»»

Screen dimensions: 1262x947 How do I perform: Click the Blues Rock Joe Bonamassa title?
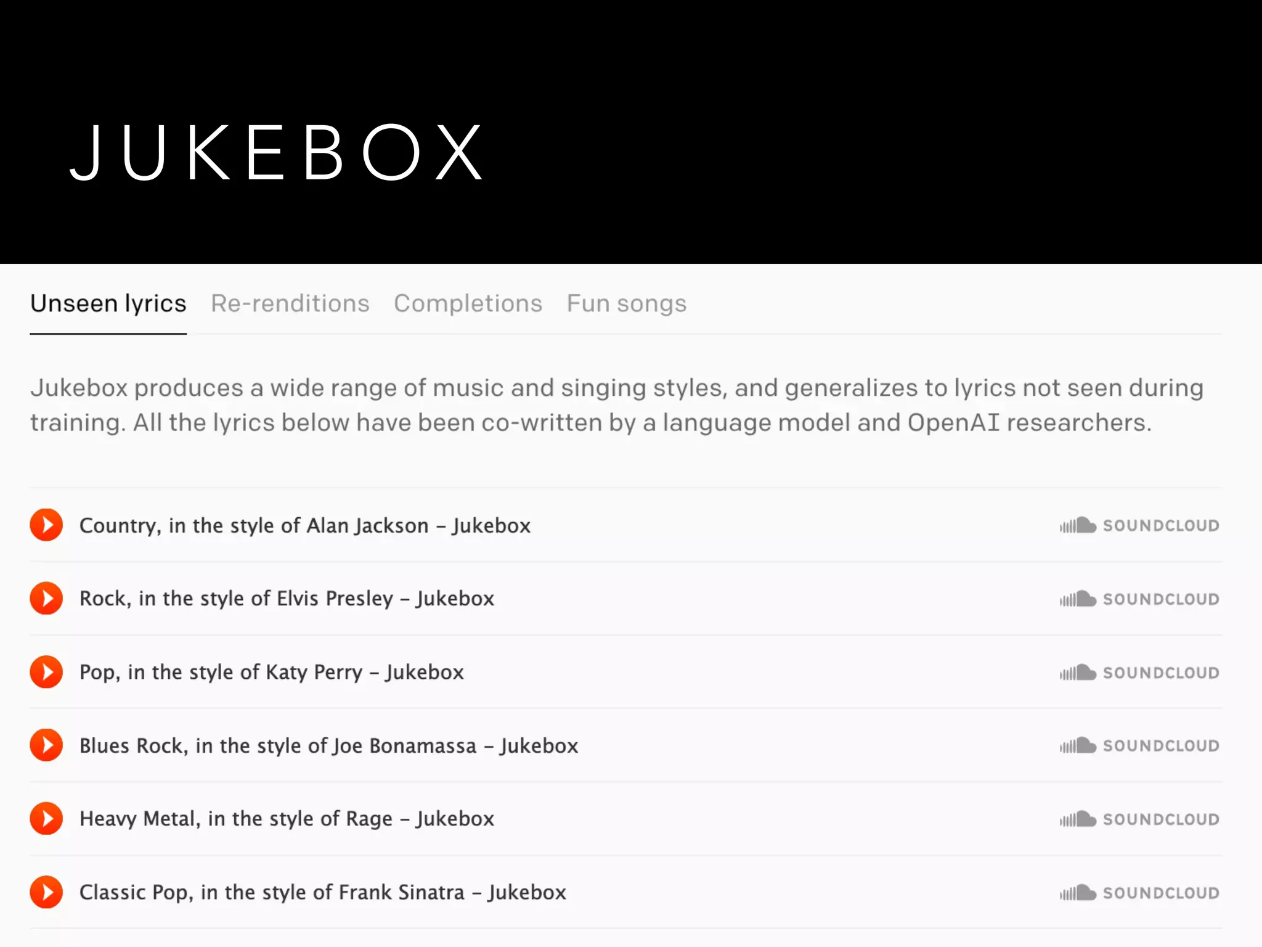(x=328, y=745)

««
»»

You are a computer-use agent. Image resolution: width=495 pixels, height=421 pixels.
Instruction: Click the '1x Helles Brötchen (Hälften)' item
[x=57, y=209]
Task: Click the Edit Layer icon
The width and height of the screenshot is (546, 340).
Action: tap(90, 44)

««

WRITTEN INSTRUCTION: Format the rows above as a JSON list of strings, everything from the line containing "Screen dimensions: 1262x947" down to the line containing "(x=328, y=745)", one string per line with blank lines dropped. Leave the pictures out.

TASK OUTPUT:
[
  "Screen dimensions: 1262x947 How do I perform: Click the Blues Rock Joe Bonamassa title?",
  "(x=328, y=745)"
]